En los estantes hay abono, plantas carnívoras y sistemas automatizados de riego. Más allá, una hilera de cactus, bolsas de fertilizantes y pesticidas. Lo parece, pero Kaya no es un vivero: es uno de los cincuenta growshops que se triplicaron en la Ciudad y el Gran Buenos Aires en los últimos tres años. Estos locales especializados para el cultivo de la marihuana ya suman, según afirman desde la Asociación Cannábica Argentina, unos 150 en todo el país.
Este crecimiento refleja, según usuarios y especialistas, que cada vez más gente elige el autocultivo. “Uno más que cultiva es uno menos que compra. Y además, el cultivo es seguro y orgánico”, sostiene Javier, dueño del Growshop Olivos. Excepto las semillas y derivados de la planta, cuya venta es ilegal, ofrece desde lámparas y tierras fertilizadas hasta mousse de lombriz como abono.

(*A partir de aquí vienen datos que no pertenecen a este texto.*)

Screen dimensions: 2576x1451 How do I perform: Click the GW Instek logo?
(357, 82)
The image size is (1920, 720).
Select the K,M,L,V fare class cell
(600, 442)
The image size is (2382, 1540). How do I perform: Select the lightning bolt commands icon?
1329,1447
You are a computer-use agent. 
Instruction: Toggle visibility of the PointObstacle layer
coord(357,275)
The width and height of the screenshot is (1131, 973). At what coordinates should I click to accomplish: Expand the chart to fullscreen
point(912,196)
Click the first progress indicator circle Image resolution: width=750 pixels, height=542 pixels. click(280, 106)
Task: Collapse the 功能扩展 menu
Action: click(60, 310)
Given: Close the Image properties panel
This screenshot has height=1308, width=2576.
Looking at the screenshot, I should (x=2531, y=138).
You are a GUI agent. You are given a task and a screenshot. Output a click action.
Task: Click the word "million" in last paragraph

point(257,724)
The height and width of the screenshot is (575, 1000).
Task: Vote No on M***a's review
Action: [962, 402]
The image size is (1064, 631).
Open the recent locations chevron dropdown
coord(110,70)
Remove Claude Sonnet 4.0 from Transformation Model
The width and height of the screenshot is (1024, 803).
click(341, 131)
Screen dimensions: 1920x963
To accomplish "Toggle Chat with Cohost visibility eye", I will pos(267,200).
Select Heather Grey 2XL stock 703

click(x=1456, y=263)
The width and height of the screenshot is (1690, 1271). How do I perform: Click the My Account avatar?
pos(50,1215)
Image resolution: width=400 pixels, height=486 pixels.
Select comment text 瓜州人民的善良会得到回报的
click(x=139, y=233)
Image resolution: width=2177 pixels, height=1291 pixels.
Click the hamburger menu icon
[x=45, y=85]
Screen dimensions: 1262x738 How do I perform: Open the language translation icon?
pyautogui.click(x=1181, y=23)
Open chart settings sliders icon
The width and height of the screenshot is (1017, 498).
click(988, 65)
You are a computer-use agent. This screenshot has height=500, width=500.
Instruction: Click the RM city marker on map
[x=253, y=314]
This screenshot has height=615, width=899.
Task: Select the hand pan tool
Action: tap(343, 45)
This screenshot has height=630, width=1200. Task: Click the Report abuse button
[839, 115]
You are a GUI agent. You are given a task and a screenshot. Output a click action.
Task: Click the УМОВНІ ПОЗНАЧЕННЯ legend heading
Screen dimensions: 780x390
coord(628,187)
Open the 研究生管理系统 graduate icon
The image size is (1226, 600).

“No sólo se trata de poder elegir qué consumís: plantar es una forma de frenar el narcotráfico”, explica a PERFIL Sol, que se define como “militante cannábica”. Según la revista especializada THC, el autocultivo responde a dos fenómenos: la mala calidad de la droga importada desde Paraguay y la criminalización de la venta y del consumo en el país. “Cualquiera puede tener su propio cultivo sin recurrir al narcotráfico y sin situaciones de riesgo”, dicen.
También hay opciones para comprar los elementos de cultivo a través de growshops virtuales, como el 660, que vende tierra de diatomea –uno de los productos estrella entre los que cultivan– y en lugares tradicionales de la Ciudad, como el Cannabis Club, en la Bond Street. Allí, Julián, que tiene plantas en su balcón, compra Oro Negro, un estimulante orgánico.